## [GIVEN RECORDS]
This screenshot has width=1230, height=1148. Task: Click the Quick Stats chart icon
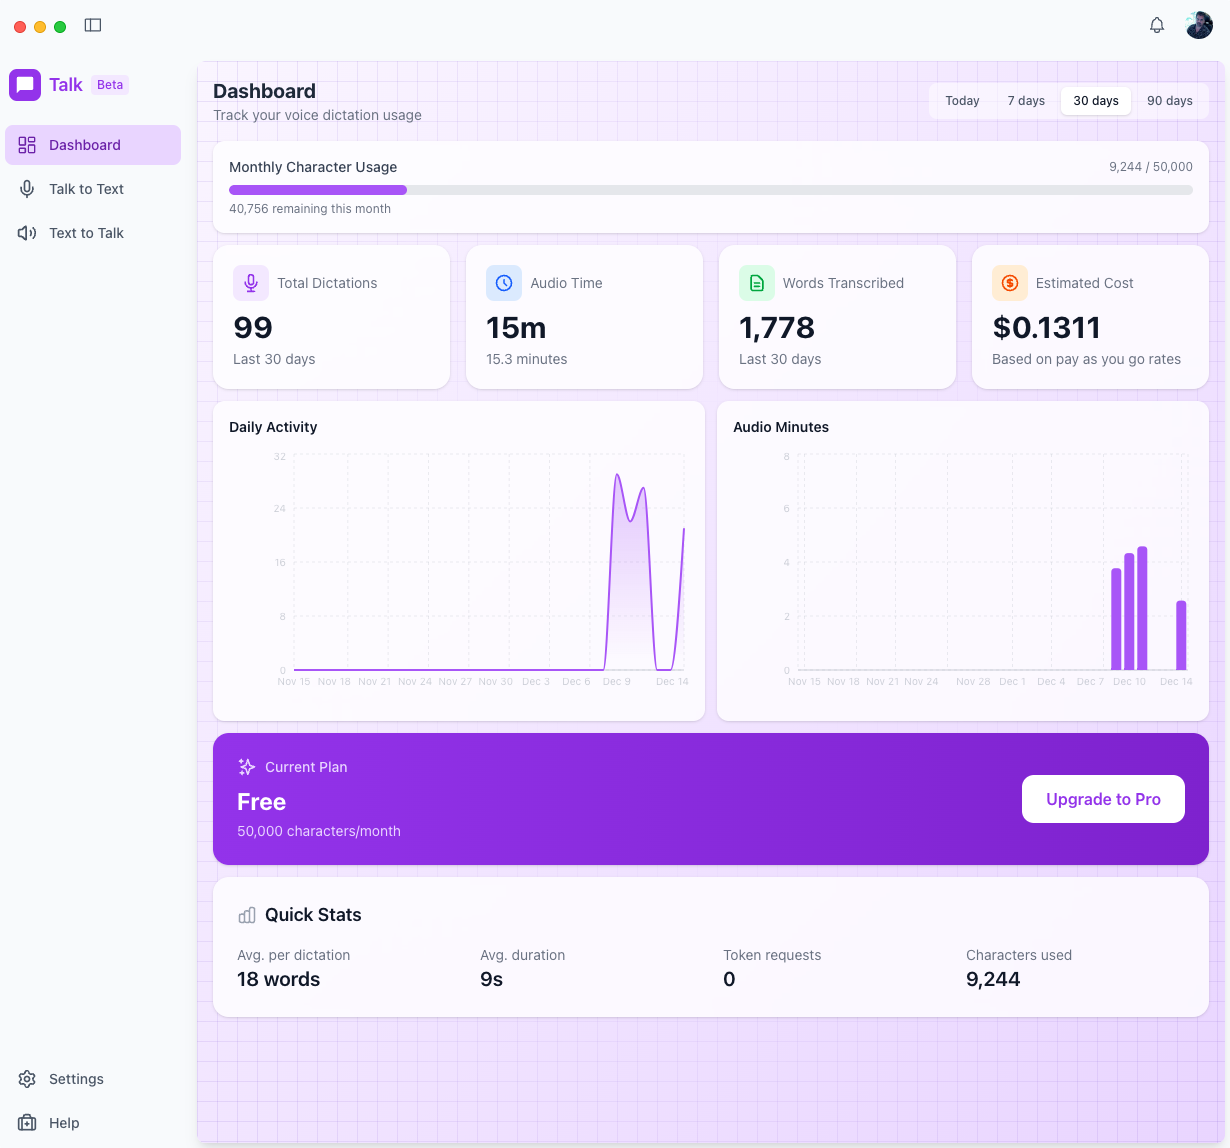point(246,915)
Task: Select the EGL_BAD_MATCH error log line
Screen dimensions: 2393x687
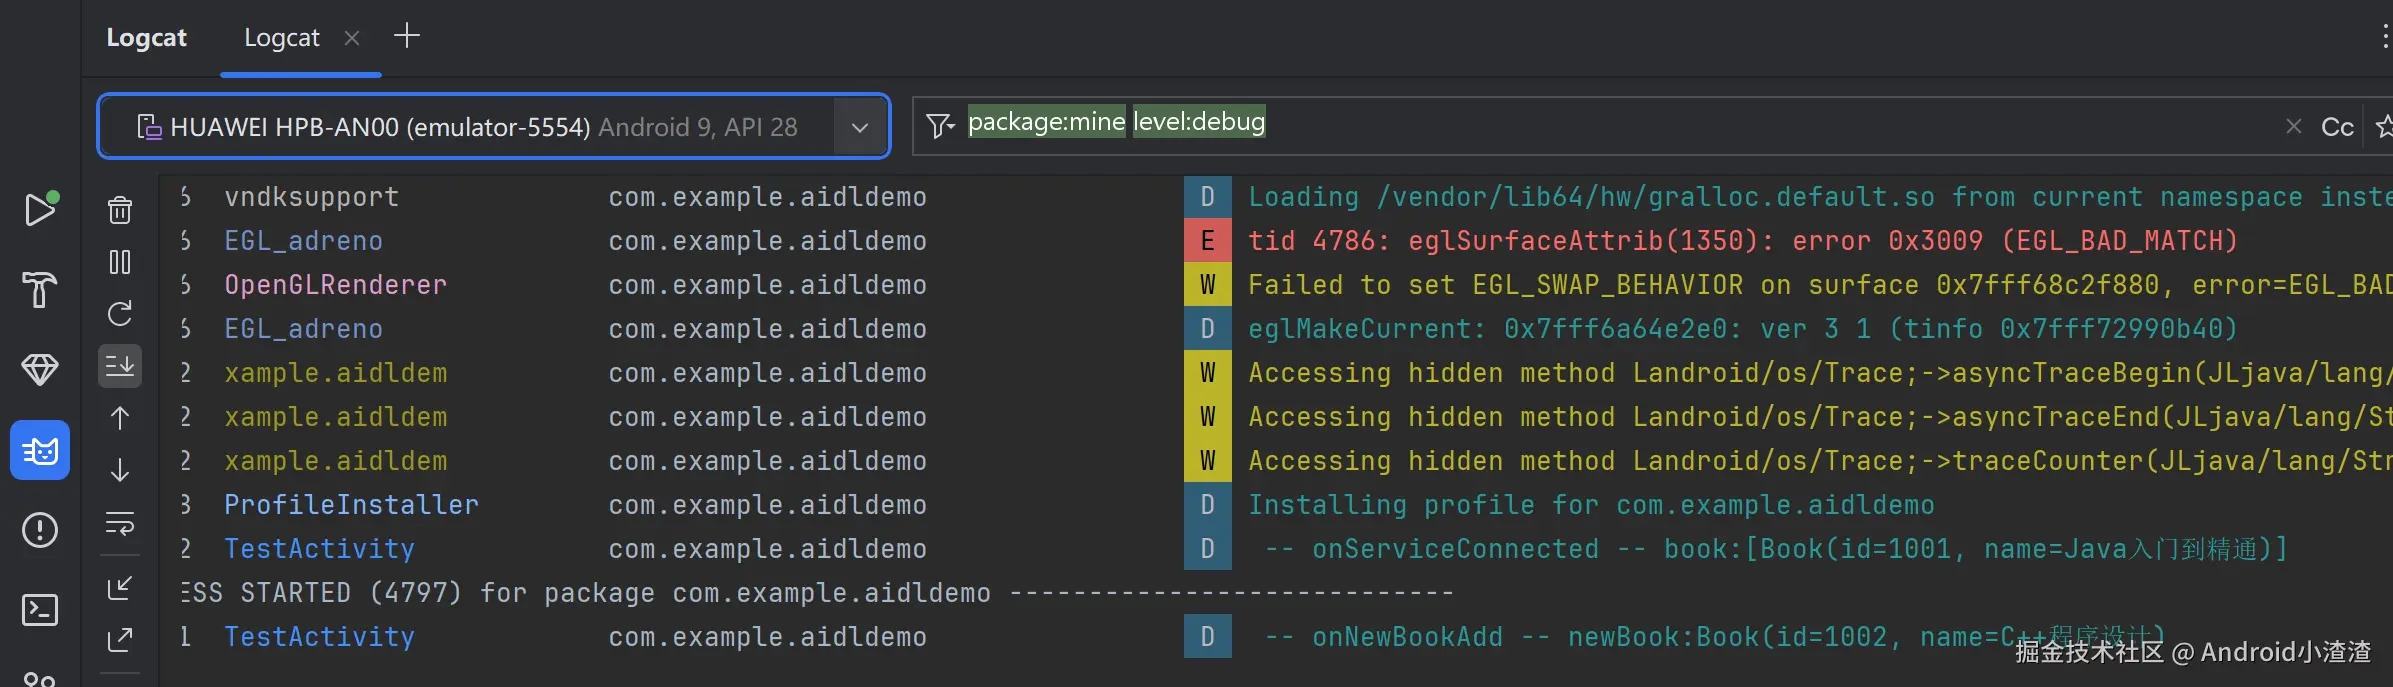Action: (1740, 241)

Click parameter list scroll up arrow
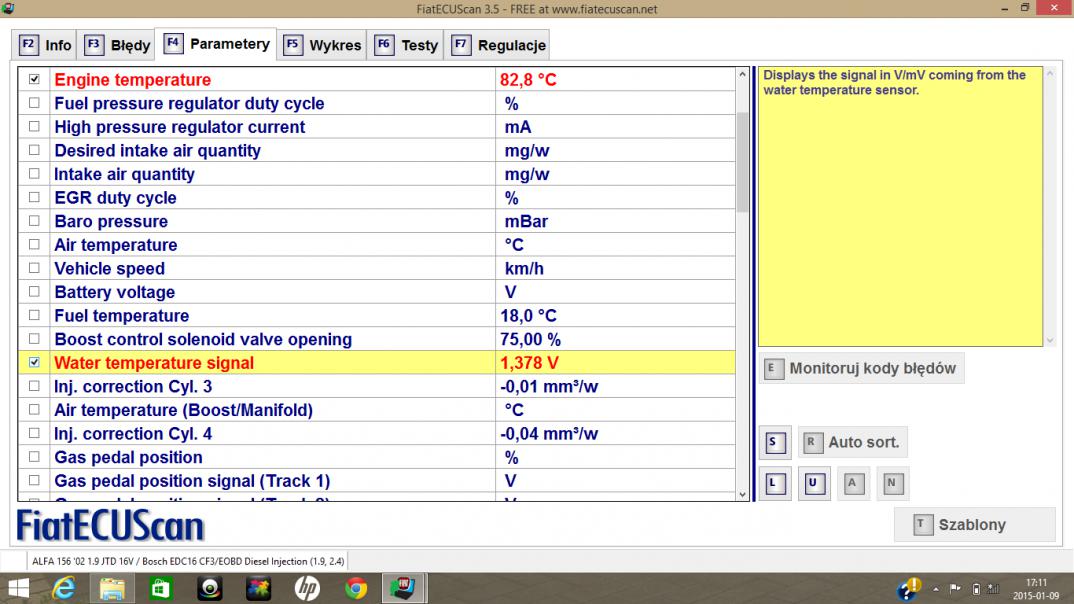742,75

## [TASK BRIEF]
What is needed is the full material, retyped unchanged, with no pictures in it.

## [THE ANSWER]
This screenshot has width=1230, height=1148. Task: Click the Quick Stats chart icon
point(246,915)
Task: Select the EGL_BAD_MATCH error log line
Screen dimensions: 2393x687
Action: (1740, 241)

Click parameter list scroll up arrow
742,75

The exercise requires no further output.